A
despeito da má-fé de gospodin Vladimir
Vladimirovich Putin, Presidente de todas as Rússias, e de alguns
enclaves ao longo de suas fronteiras[1], a
diplomacia dos Estados Unidos, assim como a Alemanha e a França se empenham em
persuadi-lo no sentido de restabelecer o cessar-fogo assinado em Minsk, na
Bielorrússia, em setembro de 2014.
É difícil
determinar que argumentos trazem o Secretário de Estado John Kerry, assim como os dois líderes de
Alemanha e França, a Chanceler Angela Merkel e o Presidente François
Hollande.
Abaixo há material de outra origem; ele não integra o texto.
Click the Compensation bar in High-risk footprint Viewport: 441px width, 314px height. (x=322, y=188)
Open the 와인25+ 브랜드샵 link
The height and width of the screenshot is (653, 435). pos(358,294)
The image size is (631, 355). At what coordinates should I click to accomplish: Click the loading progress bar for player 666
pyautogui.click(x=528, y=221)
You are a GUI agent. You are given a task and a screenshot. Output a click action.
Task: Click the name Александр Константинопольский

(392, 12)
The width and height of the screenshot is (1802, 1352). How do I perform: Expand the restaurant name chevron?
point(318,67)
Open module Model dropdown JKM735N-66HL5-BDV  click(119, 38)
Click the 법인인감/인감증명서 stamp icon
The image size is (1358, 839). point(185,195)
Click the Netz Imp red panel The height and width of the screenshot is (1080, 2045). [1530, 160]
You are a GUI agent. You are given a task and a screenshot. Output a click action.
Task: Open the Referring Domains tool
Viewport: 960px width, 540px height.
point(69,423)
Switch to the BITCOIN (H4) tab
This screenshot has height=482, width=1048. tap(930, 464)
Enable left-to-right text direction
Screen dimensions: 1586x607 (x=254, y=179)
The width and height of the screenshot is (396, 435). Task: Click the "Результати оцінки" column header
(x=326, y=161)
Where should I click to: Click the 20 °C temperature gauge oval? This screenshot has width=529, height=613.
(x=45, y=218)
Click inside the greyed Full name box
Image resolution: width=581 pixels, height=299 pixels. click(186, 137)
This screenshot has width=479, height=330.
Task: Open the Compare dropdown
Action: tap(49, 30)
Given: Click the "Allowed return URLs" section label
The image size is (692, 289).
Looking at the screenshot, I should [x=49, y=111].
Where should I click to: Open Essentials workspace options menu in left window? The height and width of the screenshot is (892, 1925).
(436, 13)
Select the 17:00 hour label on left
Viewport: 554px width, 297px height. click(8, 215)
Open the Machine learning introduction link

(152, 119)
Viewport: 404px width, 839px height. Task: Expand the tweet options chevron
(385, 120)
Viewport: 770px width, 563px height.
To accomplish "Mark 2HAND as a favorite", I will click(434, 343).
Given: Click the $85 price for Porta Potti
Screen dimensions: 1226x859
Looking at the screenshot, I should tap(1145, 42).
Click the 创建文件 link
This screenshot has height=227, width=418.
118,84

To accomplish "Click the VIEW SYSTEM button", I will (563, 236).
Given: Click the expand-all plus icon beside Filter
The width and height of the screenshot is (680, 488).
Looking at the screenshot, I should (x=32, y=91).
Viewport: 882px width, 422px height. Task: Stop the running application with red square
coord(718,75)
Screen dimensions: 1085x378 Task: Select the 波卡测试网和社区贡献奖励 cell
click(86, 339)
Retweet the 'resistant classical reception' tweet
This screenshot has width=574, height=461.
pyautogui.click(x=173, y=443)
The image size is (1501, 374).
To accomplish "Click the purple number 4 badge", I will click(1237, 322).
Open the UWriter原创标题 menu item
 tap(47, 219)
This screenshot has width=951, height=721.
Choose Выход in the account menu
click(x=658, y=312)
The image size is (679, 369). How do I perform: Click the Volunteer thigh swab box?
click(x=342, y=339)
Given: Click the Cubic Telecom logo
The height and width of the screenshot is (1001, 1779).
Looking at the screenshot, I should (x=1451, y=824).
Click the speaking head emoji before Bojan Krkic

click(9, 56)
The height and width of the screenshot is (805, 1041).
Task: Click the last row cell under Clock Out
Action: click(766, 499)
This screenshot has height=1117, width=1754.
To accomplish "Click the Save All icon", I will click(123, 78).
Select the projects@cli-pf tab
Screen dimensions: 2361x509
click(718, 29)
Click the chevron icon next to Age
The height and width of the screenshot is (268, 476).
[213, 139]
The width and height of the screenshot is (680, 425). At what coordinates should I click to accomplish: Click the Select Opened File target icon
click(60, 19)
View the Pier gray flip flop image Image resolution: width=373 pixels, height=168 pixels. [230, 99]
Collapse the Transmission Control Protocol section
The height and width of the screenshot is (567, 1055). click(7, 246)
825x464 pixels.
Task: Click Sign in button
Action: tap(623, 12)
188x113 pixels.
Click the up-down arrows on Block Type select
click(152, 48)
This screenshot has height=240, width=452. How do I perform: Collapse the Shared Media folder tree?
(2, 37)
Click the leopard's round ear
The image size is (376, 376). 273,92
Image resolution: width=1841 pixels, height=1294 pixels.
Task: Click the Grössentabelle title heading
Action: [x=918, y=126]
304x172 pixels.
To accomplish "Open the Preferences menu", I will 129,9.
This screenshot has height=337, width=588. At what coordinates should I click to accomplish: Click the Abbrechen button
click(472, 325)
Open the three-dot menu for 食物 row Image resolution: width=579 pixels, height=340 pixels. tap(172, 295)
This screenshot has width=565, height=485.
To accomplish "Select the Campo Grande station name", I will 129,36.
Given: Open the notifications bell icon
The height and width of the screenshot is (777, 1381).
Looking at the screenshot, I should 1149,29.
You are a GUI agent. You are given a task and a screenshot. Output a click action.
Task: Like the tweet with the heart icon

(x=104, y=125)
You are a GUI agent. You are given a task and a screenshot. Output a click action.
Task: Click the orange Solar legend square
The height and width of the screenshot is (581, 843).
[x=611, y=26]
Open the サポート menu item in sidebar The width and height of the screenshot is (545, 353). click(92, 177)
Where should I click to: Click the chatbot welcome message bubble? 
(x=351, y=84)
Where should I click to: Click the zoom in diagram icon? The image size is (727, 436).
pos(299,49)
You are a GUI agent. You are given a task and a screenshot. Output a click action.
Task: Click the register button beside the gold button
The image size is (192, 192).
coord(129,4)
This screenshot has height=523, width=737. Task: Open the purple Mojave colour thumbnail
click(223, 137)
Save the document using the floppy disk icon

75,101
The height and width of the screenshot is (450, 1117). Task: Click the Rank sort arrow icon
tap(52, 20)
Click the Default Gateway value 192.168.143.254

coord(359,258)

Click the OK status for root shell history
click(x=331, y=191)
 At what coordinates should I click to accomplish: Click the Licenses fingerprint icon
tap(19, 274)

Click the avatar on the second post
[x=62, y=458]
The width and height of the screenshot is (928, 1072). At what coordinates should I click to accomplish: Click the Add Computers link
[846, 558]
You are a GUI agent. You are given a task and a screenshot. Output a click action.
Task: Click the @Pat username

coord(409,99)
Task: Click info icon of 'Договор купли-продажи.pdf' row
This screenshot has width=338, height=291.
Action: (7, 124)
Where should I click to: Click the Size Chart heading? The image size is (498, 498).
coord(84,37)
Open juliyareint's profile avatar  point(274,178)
Merkel e Hollande,
depois de encontro de cinco horas com o Presidente
Petro
Poroshenko, seguem para Moscou, onde discutirão meios de restabelecer a
paz com o Senhor do Kremlin.
A exemplo de
seus predecessores Adolf Hitler e Benito
Mussolini, a ‘paz’ de Putin costuma ter curta duração, e é apenas
instrumento para ganhar tempo na estação invernal, e partir para novos ganhos
na primavera.
A guerra civil
entre os ‘separatistas’ da Ucrânia oriental e o governo de Kiev é luta desigual
e traiçoeira. Já matou mais de cinco mil pessoas no leste ucraniano, além de
deslocar centenas de milhares desde o ano passado.
Anunciado com
o rapto da Criméia – que o Brasil, para vergonha de sua bicentenária
diplomacia, reconheceu – esse conflito, fabricado na Rússia, avança aos trancos
e barrancos, sob o bastão putinista. O objetivo é tosco, mas com a debilidade
das forças ucranianas, não há defesas nas fronteiras a leste para a travessia das
tropas de ‘voluntários russos’ assim como para as milícias dos ‘rebeldes
separatistas orientais’ – que são armadas, financiadas e dirigidas por Moscou.
A estratégia
pode ser tosca, mas vai dilacerando as antigas províncias orientais da Ucrânia.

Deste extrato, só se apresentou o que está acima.